In a Better University idea, student Rosie Horton describes the current system as “outdated”, explaining her frustration with the process: “Too many students try to access the portal at the same time and the system crashes, leaving students stressed and often missing out on modules as they spend up to an hour trying to log in.”
A Facebook group for History students includes several offers of “financial reimbursement” in return for a module swap.
Miss Horton is offering a solution to the problem: “I would like our university to revise the system, and split module enrolment into faculties. For example, Modern Languages would enrol on Monday, Politics and Music on Tuesday etc. This would limit the amount of students trying to log on and would hopefully stop the portal crashing.”
A third-year History student told this paper that “History enrolment is nothing short of hell on earth”.

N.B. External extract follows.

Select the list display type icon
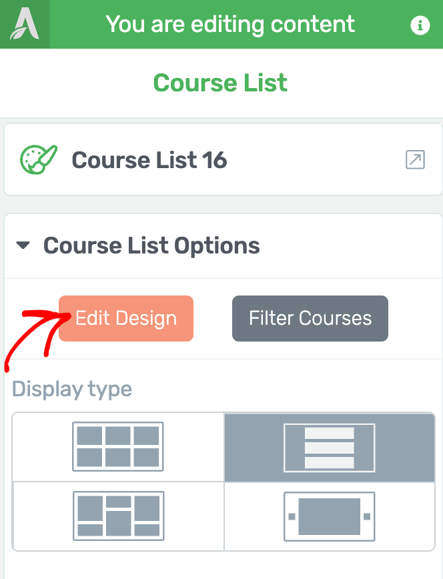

Adding that it was “no surprise” that some of their peers had resorted to paying to get the module they wanted, as they know the importance of enrolling on a subject they have an interest in.
The student explained how History students have a ‘special subject’ module that counts for 1/3 of their degree and normally acts as the basis for their dissertation question, “so getting on the one you want is really important”.
Another told Leeds Student that they had changed their module five times “not to stuff I wanted to do more, but each time with the hope that if I got a better module someone would swap with me.”
Rosie Horton’s Better University Proposal includes a further suggestion of moving the enrolment start time from 9am to 12pm. “As a student in South America I was up at 4am trying to log in. 12pm is a lot more sociable for the students in America/Central and South America and wouldn’t disadvantage students the other side of the timeline, such as Hong Kong or Australia for example.”
Union Affairs Officer, Antony Haddley, also expressed his concern over the issue: “It’s not good enough that nothing has changed about module enrolment after years of complaints. As a result of this, the Exec and I met with senior University staff, including the Vice Chancellor, last week and stressed that changing the system will be one of our top priorities for the year. If this idea passes at Better Uni it will go a long way to helping make that happen.”
The Better University Forum will be held on Thursday October 25.